After receiving so many scintillating holiday newsletters this year, I wanted to chime in with our humble family news! First of all, our kids are doing great! You know our son has taken up the electric guitar? He got so good this year that he actually opened for the Rolling Stones when they played the Garden! They really want him to take over for Keith Richards, but we think he should finish middle school before he goes on tour… especially since he will be missing a significant amount of school when he goes to Africa to climb Mount Kilimanjaro and then helps rebuild an entire village that got flattened by an elephant stampede.

Our daughter has been busy too.
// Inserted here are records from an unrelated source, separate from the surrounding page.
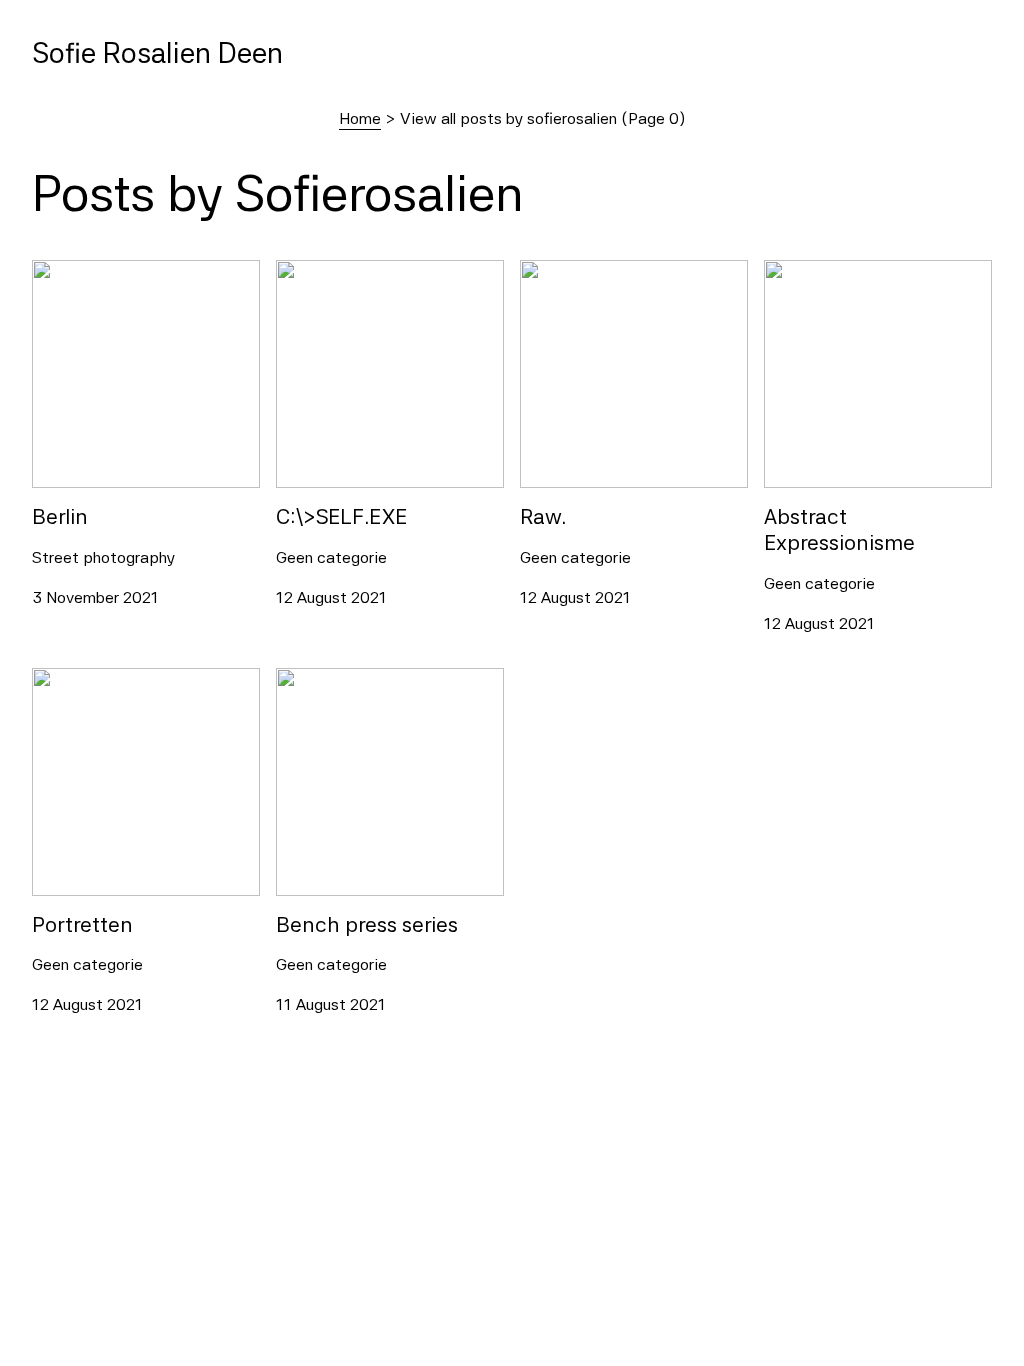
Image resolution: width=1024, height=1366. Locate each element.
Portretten (70, 679)
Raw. (537, 271)
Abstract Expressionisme (854, 271)
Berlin (52, 271)
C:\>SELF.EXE (325, 271)
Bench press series (344, 679)
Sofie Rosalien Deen (157, 53)
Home (360, 118)
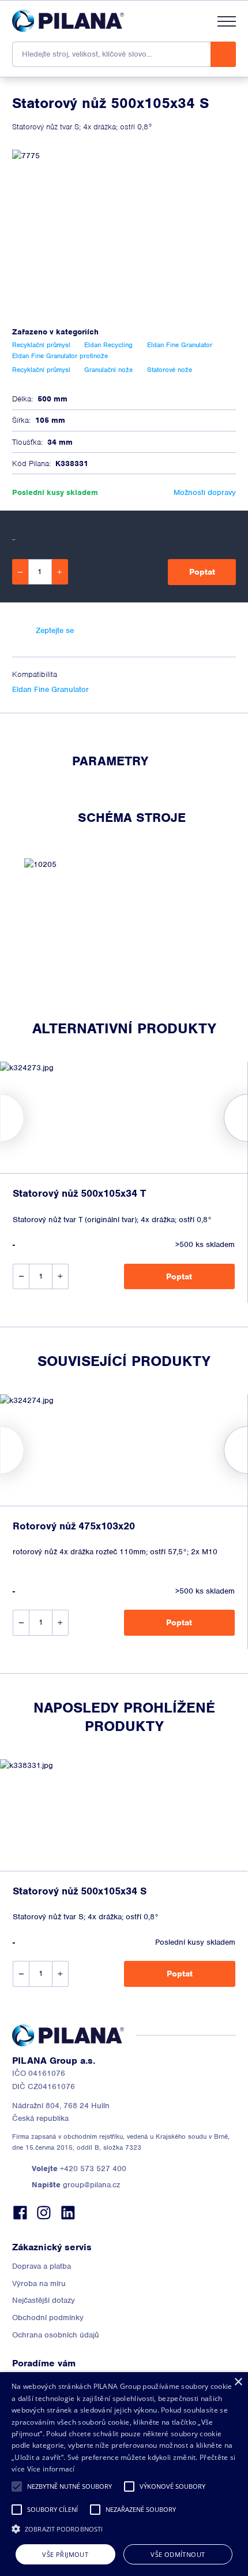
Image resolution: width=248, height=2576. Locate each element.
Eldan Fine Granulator (50, 689)
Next (247, 1118)
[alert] (124, 2474)
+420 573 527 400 (79, 2168)
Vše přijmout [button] (65, 2554)
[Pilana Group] (68, 21)
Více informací (51, 2469)
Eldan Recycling (108, 344)
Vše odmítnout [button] (178, 2554)
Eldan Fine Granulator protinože (60, 355)
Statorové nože (169, 369)
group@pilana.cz (76, 2185)
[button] (16, 2486)
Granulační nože (108, 369)
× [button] (238, 2382)
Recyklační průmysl (41, 344)
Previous (0, 1118)
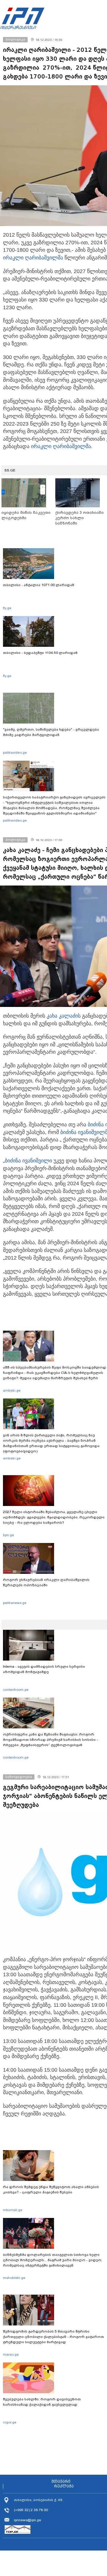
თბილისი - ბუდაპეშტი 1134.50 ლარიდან (40, 653)
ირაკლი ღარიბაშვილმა (33, 258)
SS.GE (9, 470)
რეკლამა (64, 2486)
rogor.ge (9, 2422)
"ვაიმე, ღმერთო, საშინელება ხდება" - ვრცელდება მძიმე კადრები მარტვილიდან (51, 732)
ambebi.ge (12, 1390)
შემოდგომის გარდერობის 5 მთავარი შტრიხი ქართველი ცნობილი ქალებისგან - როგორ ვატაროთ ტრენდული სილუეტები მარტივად (53, 2336)
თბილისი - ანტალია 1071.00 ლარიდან (38, 585)
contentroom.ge (16, 1690)
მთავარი (60, 2481)
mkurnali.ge (12, 2210)
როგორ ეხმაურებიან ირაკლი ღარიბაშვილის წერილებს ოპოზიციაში (46, 1582)
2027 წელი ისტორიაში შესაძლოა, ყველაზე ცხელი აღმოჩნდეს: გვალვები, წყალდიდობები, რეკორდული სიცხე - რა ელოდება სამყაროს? (54, 1517)
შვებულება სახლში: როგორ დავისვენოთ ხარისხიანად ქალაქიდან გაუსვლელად (42, 2402)
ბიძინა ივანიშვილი (28, 1161)
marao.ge (11, 2354)
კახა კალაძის (64, 1016)
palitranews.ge (14, 1603)
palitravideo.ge (15, 752)
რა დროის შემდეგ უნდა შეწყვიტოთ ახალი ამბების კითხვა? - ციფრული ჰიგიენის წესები (51, 2189)
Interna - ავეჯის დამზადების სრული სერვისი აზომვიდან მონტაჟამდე (44, 1669)
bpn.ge (8, 1535)
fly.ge (7, 608)
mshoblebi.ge (14, 2278)
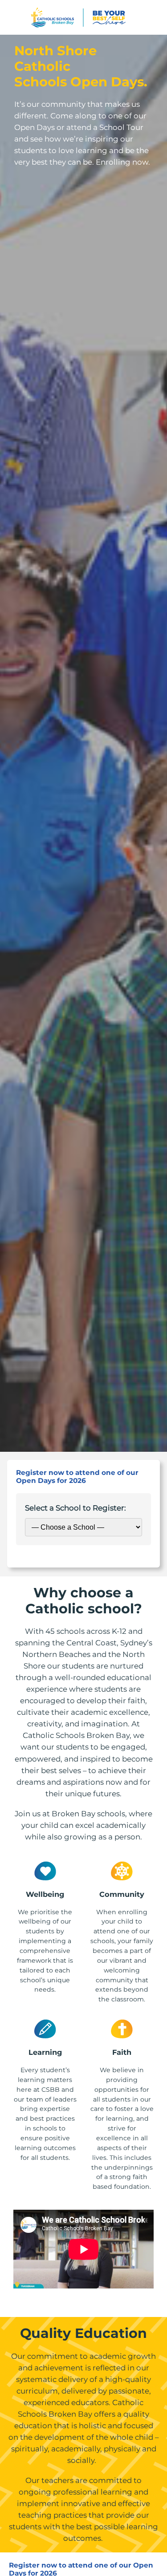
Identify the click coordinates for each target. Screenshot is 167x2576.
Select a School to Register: (75, 1507)
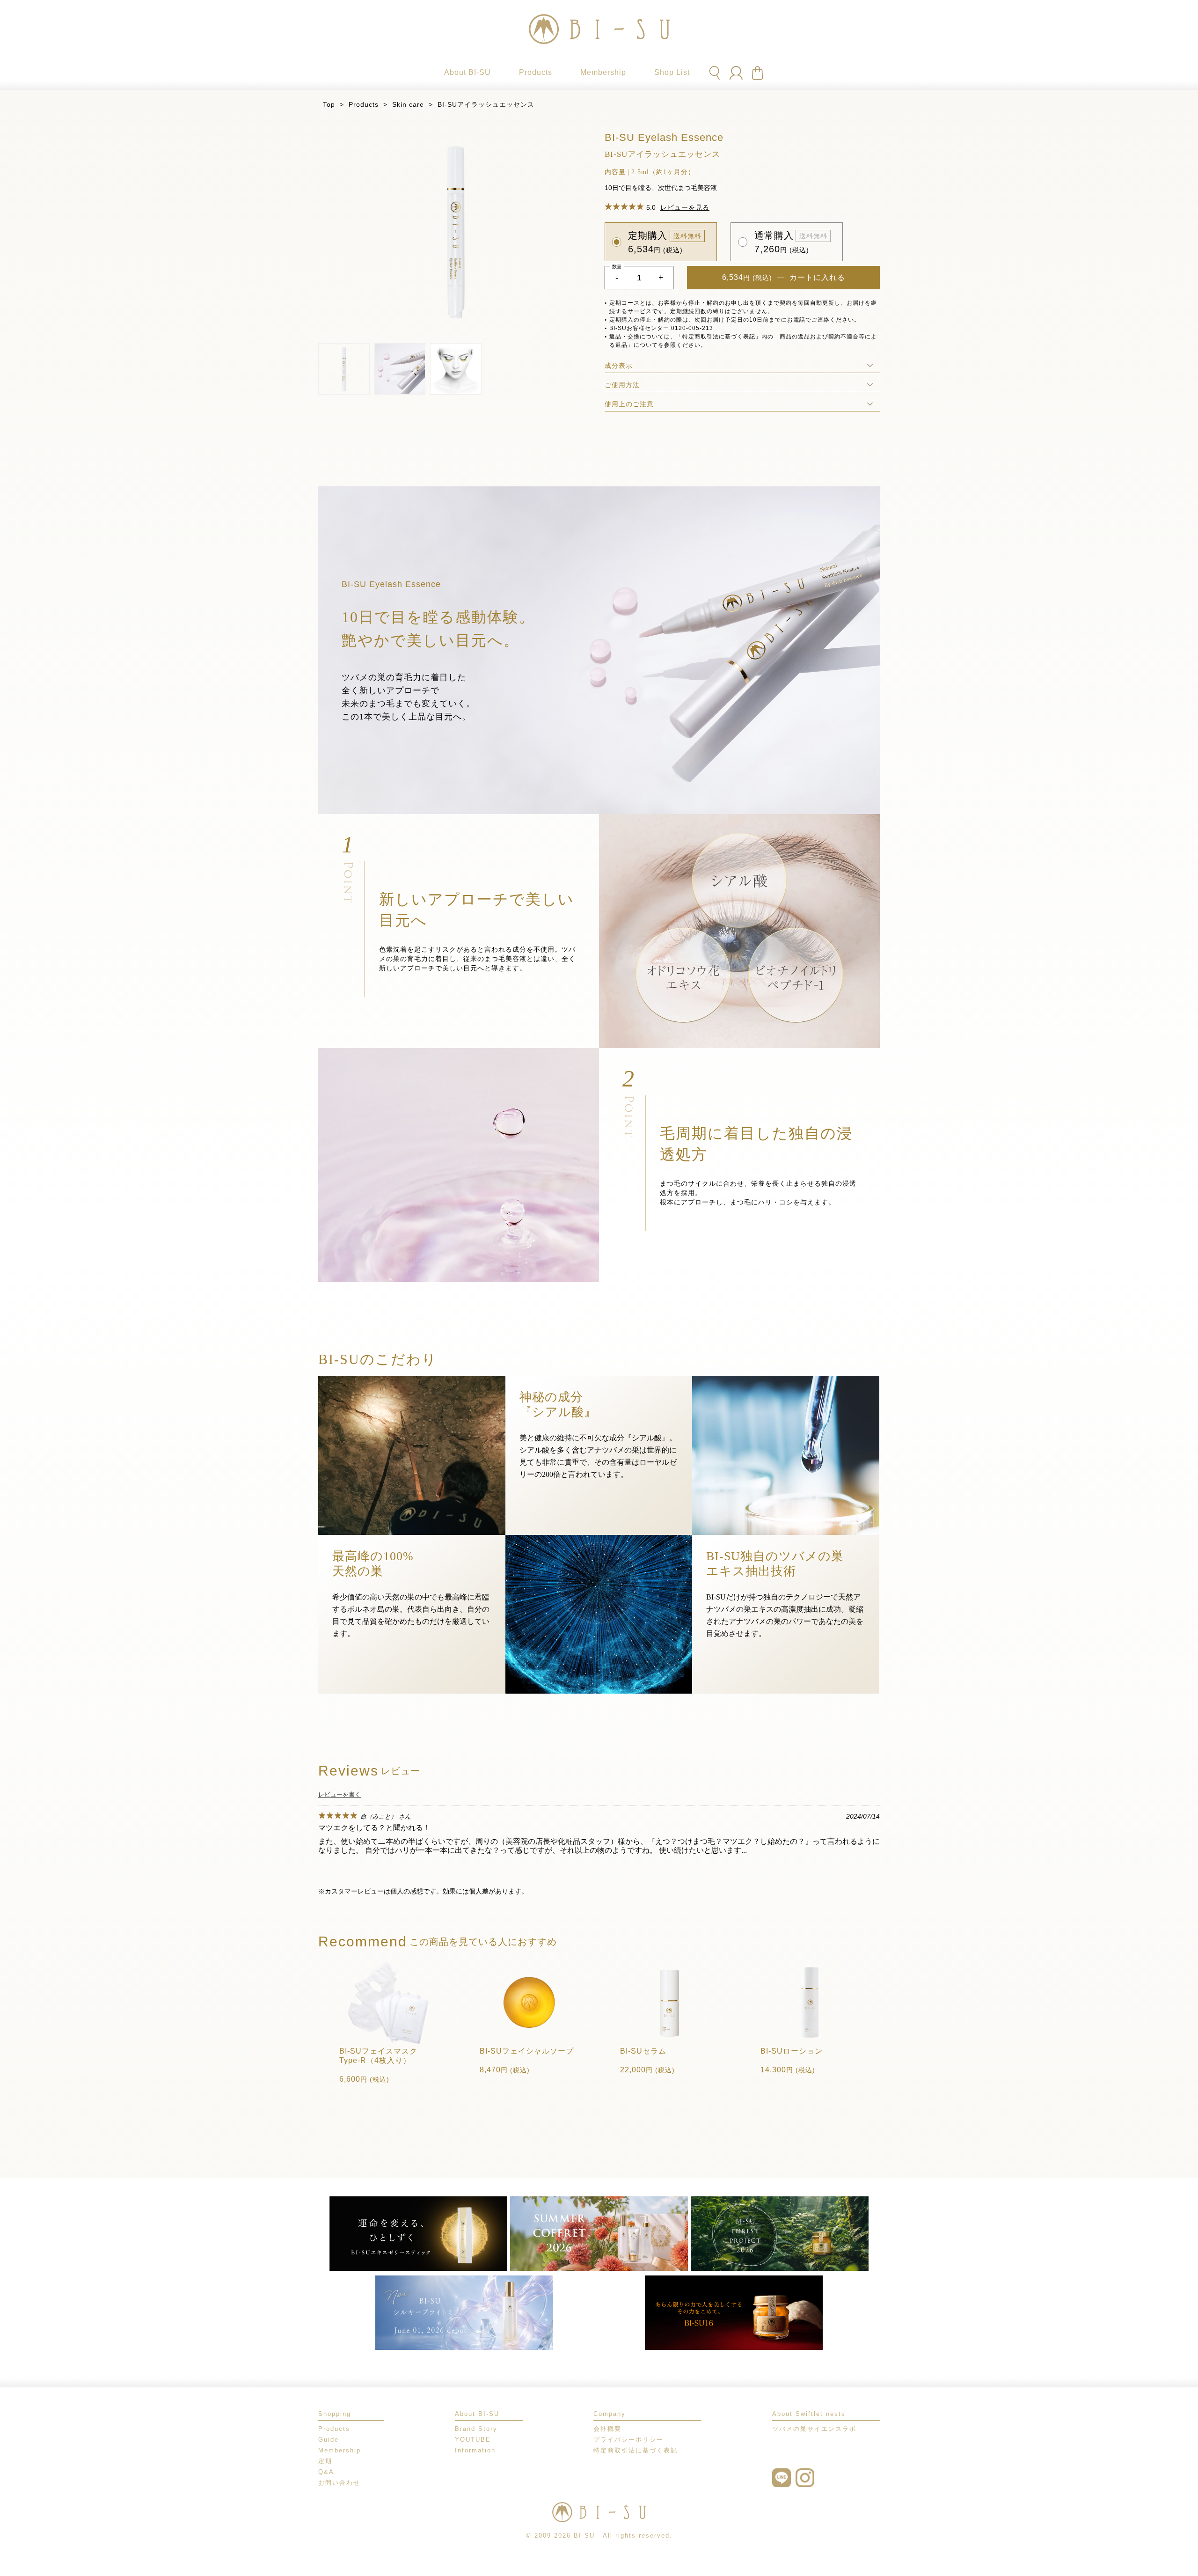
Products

She is studying Chemistry in her 5th grade science class. While she was mapping out the complete DNA of a lemur, she stumbled upon a cure for baldness. No, it certainly won’t save lives, but we’re proud of her just the same! She will begin developing the formula just as soon as she gets back from her Hawaiian triathlon to raise money for AWAA (Adults with Acute Acne).

The kids had a great time at camp this summer. They were two of only six children from the U.S. that were chosen to live on the NASA space station out in the Earth’s orbit for six weeks. We missed them, but we had a fantastic time on our vacation this summer! While we were following the Emperor Penguins on their migration across the Antarctic, a polar avalanche uncovered a frozen caveman that they say is the missing link between men and apes! It was quite an exciting discovery. We can’t wait for the VIP unveiling at the Smithsonian after we get home from our trip to help orphans in a remote village near Machu Pichu in the spring! Of course not everything was a piece of cake this year.

You know my dear husband is building us a new house completely on his own in his spare time and there have been some complications with the indoor waterfall and lagoon. He did such a fantastic job with the luge run out back, though, that we’re confident he will work out the kinks with the lagoon. The good news is we’re still on track to have the whole thing done by the time he has to go to Brussels to receive his Nobel Prize.

As for me… I’m just happy to be home and revel in the sunshine of my family’s love and accomplishments while I work on my acceptance speech for the Mother of the Millennium award I am getting from the President this year! Anyway, hope all is well with you and yours and you have a wonderful and very happy holidays!

Fondly,Tracy Beckerman

P.S. Thanks to everyone for your get-well wishes to our dog Riley. As you know, he got a little singed when he pulled our neighbors out of their burning home last month, but he’s doing fine!